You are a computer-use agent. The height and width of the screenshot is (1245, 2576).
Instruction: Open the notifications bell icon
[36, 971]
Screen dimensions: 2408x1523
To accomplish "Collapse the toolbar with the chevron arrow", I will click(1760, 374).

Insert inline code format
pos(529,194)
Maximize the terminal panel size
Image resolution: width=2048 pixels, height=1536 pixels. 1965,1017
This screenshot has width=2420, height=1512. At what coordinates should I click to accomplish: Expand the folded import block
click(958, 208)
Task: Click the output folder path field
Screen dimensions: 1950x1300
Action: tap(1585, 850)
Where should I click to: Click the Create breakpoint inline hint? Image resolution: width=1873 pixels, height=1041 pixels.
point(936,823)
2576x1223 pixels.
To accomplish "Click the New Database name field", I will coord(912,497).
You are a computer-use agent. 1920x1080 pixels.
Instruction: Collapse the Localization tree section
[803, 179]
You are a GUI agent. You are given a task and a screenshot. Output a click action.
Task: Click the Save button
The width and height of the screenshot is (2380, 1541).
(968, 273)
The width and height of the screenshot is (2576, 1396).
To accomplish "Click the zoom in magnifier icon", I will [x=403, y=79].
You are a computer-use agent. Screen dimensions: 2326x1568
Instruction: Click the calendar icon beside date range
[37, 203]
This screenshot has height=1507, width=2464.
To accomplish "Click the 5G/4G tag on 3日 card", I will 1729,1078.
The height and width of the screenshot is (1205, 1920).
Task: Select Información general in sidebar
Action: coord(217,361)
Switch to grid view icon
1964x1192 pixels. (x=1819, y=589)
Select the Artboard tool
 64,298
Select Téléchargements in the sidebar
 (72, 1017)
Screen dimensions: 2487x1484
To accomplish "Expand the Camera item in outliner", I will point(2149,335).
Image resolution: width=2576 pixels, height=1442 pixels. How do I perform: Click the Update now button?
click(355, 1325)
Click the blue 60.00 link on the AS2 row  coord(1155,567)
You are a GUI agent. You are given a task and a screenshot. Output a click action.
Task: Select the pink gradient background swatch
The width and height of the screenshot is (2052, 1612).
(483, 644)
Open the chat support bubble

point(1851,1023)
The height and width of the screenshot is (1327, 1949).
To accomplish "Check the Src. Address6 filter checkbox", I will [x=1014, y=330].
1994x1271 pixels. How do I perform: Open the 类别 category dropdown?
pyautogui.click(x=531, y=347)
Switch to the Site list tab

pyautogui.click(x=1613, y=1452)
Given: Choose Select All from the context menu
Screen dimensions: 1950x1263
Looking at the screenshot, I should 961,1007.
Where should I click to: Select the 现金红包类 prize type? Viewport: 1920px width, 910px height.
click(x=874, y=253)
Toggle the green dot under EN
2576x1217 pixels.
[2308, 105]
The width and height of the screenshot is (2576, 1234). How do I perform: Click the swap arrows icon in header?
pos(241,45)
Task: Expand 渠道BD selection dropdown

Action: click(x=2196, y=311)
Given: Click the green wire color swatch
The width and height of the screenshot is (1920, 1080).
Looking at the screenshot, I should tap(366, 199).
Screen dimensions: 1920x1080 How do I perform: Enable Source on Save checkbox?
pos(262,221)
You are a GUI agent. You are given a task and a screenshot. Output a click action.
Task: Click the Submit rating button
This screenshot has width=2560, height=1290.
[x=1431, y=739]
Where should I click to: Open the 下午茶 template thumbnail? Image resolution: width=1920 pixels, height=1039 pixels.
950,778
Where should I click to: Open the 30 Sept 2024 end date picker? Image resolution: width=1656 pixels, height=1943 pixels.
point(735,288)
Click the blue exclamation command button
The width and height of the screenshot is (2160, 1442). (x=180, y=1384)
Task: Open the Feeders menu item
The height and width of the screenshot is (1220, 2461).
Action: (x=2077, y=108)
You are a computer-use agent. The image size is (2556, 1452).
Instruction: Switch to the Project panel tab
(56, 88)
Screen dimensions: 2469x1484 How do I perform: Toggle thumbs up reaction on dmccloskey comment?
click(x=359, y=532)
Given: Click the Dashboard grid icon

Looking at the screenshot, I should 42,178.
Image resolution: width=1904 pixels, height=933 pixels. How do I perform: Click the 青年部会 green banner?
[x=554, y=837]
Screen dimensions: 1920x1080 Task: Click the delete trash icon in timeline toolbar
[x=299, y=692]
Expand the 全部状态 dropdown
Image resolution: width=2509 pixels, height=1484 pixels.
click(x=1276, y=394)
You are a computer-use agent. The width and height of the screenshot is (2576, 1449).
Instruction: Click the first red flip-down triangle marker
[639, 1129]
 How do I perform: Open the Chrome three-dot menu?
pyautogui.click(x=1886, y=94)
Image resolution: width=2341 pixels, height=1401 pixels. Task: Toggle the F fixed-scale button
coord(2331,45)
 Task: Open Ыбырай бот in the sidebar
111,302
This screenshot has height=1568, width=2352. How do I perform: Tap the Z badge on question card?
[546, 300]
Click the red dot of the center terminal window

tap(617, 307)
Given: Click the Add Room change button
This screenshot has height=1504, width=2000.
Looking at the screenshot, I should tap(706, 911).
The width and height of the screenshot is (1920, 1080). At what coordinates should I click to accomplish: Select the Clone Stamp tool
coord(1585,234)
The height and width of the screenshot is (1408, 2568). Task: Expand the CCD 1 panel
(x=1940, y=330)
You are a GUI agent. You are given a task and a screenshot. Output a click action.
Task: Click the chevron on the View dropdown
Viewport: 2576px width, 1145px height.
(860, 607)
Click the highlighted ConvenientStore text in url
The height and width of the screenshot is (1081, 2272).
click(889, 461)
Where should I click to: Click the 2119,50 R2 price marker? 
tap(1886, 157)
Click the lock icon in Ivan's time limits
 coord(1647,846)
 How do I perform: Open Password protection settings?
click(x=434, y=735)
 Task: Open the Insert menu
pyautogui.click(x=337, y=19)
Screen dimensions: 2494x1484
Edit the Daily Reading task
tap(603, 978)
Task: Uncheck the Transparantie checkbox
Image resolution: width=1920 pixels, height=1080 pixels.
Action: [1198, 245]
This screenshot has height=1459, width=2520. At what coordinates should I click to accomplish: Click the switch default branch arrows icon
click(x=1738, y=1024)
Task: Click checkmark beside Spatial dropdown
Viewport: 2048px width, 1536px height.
:::
— PROBLEM DETAILS —
Repeat all of the data shown above, exactly as it appears.

— RESPONSE BOX —
You are a computer-use agent. The height and width of the screenshot is (1245, 2576).
Instruction: Open the notifications bell icon
[36, 971]
Screen dimensions: 2408x1523
To accomplish "Collapse the toolbar with the chevron arrow", I will click(1760, 374).

Insert inline code format
pos(529,194)
Maximize the terminal panel size
Image resolution: width=2048 pixels, height=1536 pixels. 1965,1017
This screenshot has width=2420, height=1512. At what coordinates should I click to accomplish: Expand the folded import block
click(958, 208)
Task: Click the output folder path field
Screen dimensions: 1950x1300
Action: tap(1585, 850)
Where should I click to: Click the Create breakpoint inline hint? Image resolution: width=1873 pixels, height=1041 pixels.
point(936,823)
2576x1223 pixels.
To accomplish "Click the New Database name field", I will coord(912,497).
You are a computer-use agent. 1920x1080 pixels.
Instruction: Collapse the Localization tree section
[803, 179]
You are a GUI agent. You are given a task and a screenshot. Output a click action.
Task: Click the Save button
The width and height of the screenshot is (2380, 1541).
(968, 273)
The width and height of the screenshot is (2576, 1396).
To accomplish "Click the zoom in magnifier icon", I will [x=403, y=79].
You are a computer-use agent. Screen dimensions: 2326x1568
Instruction: Click the calendar icon beside date range
[37, 203]
This screenshot has height=1507, width=2464.
To accomplish "Click the 5G/4G tag on 3日 card", I will 1729,1078.
The height and width of the screenshot is (1205, 1920).
Task: Select Información general in sidebar
Action: coord(217,361)
Switch to grid view icon
1964x1192 pixels. (x=1819, y=589)
Select the Artboard tool
 64,298
Select Téléchargements in the sidebar
 (72, 1017)
Screen dimensions: 2487x1484
To accomplish "Expand the Camera item in outliner", I will point(2149,335).
Image resolution: width=2576 pixels, height=1442 pixels. How do I perform: Click the Update now button?
click(355, 1325)
Click the blue 60.00 link on the AS2 row  coord(1155,567)
You are a GUI agent. You are given a task and a screenshot. Output a click action.
Task: Select the pink gradient background swatch
The width and height of the screenshot is (2052, 1612).
(483, 644)
Open the chat support bubble

point(1851,1023)
The height and width of the screenshot is (1327, 1949).
To accomplish "Check the Src. Address6 filter checkbox", I will [x=1014, y=330].
1994x1271 pixels. How do I perform: Open the 类别 category dropdown?
pyautogui.click(x=531, y=347)
Switch to the Site list tab

pyautogui.click(x=1613, y=1452)
Given: Choose Select All from the context menu
Screen dimensions: 1950x1263
Looking at the screenshot, I should 961,1007.
Where should I click to: Select the 现金红包类 prize type? Viewport: 1920px width, 910px height.
click(x=874, y=253)
Toggle the green dot under EN
2576x1217 pixels.
[2308, 105]
The width and height of the screenshot is (2576, 1234). How do I perform: Click the swap arrows icon in header?
pos(241,45)
Task: Expand 渠道BD selection dropdown

Action: click(x=2196, y=311)
Given: Click the green wire color swatch
The width and height of the screenshot is (1920, 1080).
Looking at the screenshot, I should tap(366, 199).
Screen dimensions: 1920x1080 How do I perform: Enable Source on Save checkbox?
pos(262,221)
You are a GUI agent. You are given a task and a screenshot. Output a click action.
Task: Click the Submit rating button
This screenshot has width=2560, height=1290.
[x=1431, y=739]
Where should I click to: Open the 下午茶 template thumbnail? Image resolution: width=1920 pixels, height=1039 pixels.
950,778
Where should I click to: Open the 30 Sept 2024 end date picker? Image resolution: width=1656 pixels, height=1943 pixels.
point(735,288)
Click the blue exclamation command button
The width and height of the screenshot is (2160, 1442). (x=180, y=1384)
Task: Open the Feeders menu item
The height and width of the screenshot is (1220, 2461).
Action: (x=2077, y=108)
You are a computer-use agent. The image size is (2556, 1452).
Instruction: Switch to the Project panel tab
(56, 88)
Screen dimensions: 2469x1484 How do I perform: Toggle thumbs up reaction on dmccloskey comment?
click(x=359, y=532)
Given: Click the Dashboard grid icon

Looking at the screenshot, I should 42,178.
Image resolution: width=1904 pixels, height=933 pixels. How do I perform: Click the 青年部会 green banner?
[x=554, y=837]
Screen dimensions: 1920x1080 Task: Click the delete trash icon in timeline toolbar
[x=299, y=692]
Expand the 全部状态 dropdown
Image resolution: width=2509 pixels, height=1484 pixels.
click(x=1276, y=394)
You are a computer-use agent. The width and height of the screenshot is (2576, 1449).
Instruction: Click the first red flip-down triangle marker
[639, 1129]
 How do I perform: Open the Chrome three-dot menu?
pyautogui.click(x=1886, y=94)
Image resolution: width=2341 pixels, height=1401 pixels. Task: Toggle the F fixed-scale button
coord(2331,45)
 Task: Open Ыбырай бот in the sidebar
111,302
This screenshot has height=1568, width=2352. How do I perform: Tap the Z badge on question card?
[546, 300]
Click the red dot of the center terminal window

tap(617, 307)
Given: Click the Add Room change button
This screenshot has height=1504, width=2000.
Looking at the screenshot, I should tap(706, 911).
The width and height of the screenshot is (1920, 1080). At what coordinates should I click to accomplish: Select the Clone Stamp tool
coord(1585,234)
The height and width of the screenshot is (1408, 2568). Task: Expand the CCD 1 panel
(x=1940, y=330)
You are a GUI agent. You are given a task and a screenshot. Output a click action.
Task: Click the chevron on the View dropdown
Viewport: 2576px width, 1145px height.
(860, 607)
Click the highlighted ConvenientStore text in url
The height and width of the screenshot is (1081, 2272).
click(889, 461)
Where should I click to: Click the 2119,50 R2 price marker? 
tap(1886, 157)
Click the lock icon in Ivan's time limits
 coord(1647,846)
 How do I perform: Open Password protection settings?
click(x=434, y=735)
 Task: Open the Insert menu
pyautogui.click(x=337, y=19)
Screen dimensions: 2494x1484
Edit the Daily Reading task
tap(603, 978)
Task: Uncheck the Transparantie checkbox
Image resolution: width=1920 pixels, height=1080 pixels.
Action: [1198, 245]
This screenshot has height=1459, width=2520. At what coordinates should I click to accomplish: Click the switch default branch arrows icon
click(x=1738, y=1024)
Task: Click checkmark beside Spatial dropdown
Viewport: 2048px width, 1536px height.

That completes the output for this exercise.